In 2014, women in Britain can still be at risk from asbestos nearly thirty years after the first ban on the most toxic blue and brown asbestos types, and fifteen years since imports of the remaining asbestos type – white chrysotile – was halted. Recently published figures from the Health and Safety Executive (HSE) indicate that there could as many as 400 female mesothelioma fatalities caused by asbestos exposure every year – double the diagnosis rate of the US and EU countries.
Previous research found there has been a threefold increase in the overall female death-rate of those aged below 65 since 1970, and a doubling in background “environmental” exposure rate, most of which occurred in just the last ten years. Both environmental and secondary exposures have been attributed to the deaths of around 1,200 women since 2008, alone.

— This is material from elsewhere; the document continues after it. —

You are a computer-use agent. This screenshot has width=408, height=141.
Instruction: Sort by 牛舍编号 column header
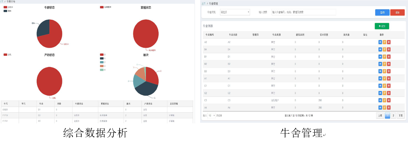[209, 35]
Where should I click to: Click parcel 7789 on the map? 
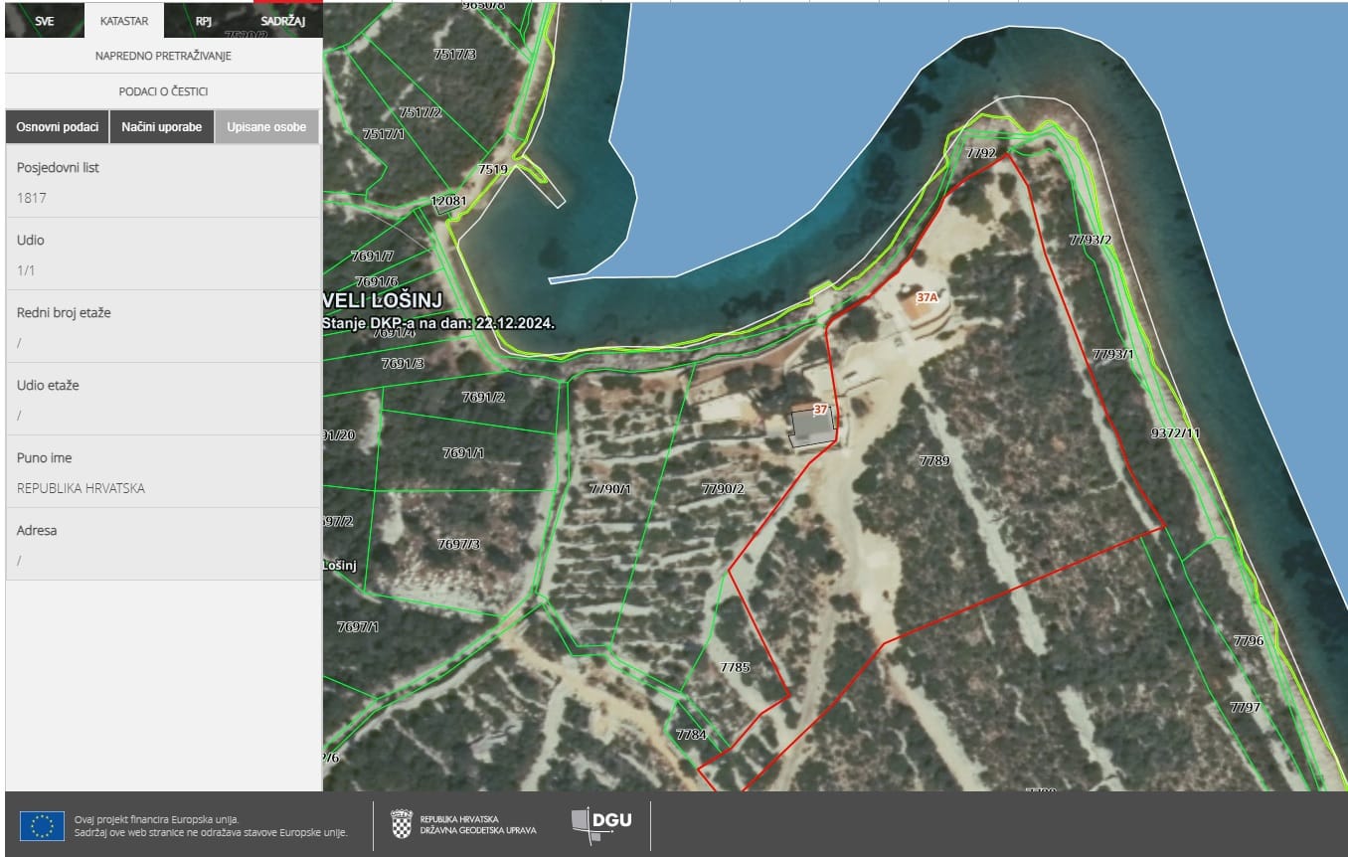coord(934,461)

Fatality rates not reduced as strongly as men
During the peak period of widespread, industrial use – especially during the 1950s and 60s – a general lack of protective equipment or clothing meant there was a daily risk of “secondary” exposure by wives or daughters handling asbestos-contaminated work clothes, overalls and boots brought home to be washed.

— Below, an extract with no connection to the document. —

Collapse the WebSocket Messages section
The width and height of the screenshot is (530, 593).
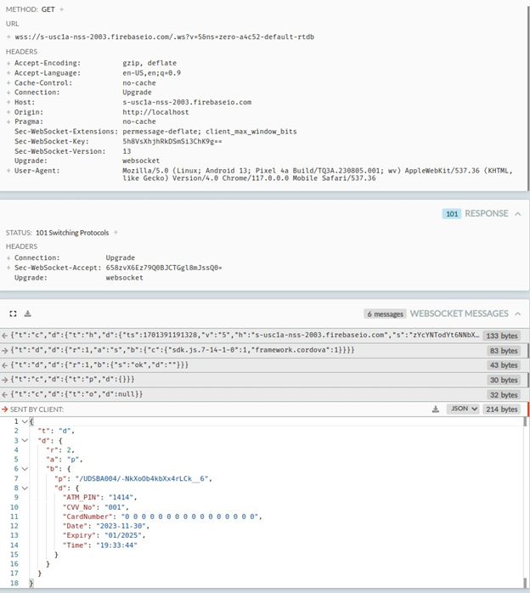(x=517, y=313)
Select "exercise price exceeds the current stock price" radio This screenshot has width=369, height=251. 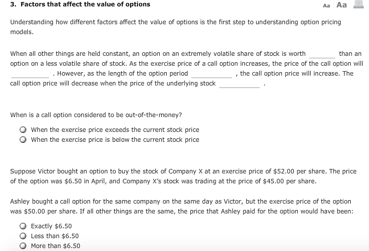click(23, 130)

Research suggests that the increase in female exposure rates from environmental contact may be attributed to some reduction in male occupational exposure as the use of asbestos fibres as an insulating material began to slowly decline from the mid 80s onwards.
A 2013 report by HSE, which traced mesothelioma mortality between 1968 and 2011 found some indication that mesothelioma fatality rates in the 45-54 and 55-64 age groups, “have not reduced as strongly in women as in men” and “this may be consistent with a smaller proportion of female cases being caused by distinct occupational sources of exposure which ceased many years ago.”
Half of female victims could be school teachers
However, the danger of “environmental” exposure to asbestos used in the building of countless thousands of properties, from schools and hospitals to factory units and residential housing meant that it was women who began to be more prominent as victims of diagnosed mesothelioma or other asbestosis diseases.
HSE say that a Freedom of Information request found a high percentage of female victims are aged 70-74, i.e. those born in the late 1930s early 1940s. However, increasing numbers of mesothelioma cases now also involve women aged in their 50 or 60s who were continuously employed for several years as teachers, factory workers or even store assistants during the early part of their working lives in the late 1960s, 70s and 80s. According to the Committee on Carcinogenicity of Chemicals in food, Consumer Products and the Environment (COC), half of female mesothelioma could now be caused by the presence of asbestos in schools.
The unusually long gestation period of up to 40 or 50 years from an initial period of exposure to the emergence of mesothelioma or asbestosis symptoms means that confirmed diagnosis numbers are, according to HSE, still set to prolong for a significant number of years ahead with around 45,000 mesothelioma deaths expected for at least another decade.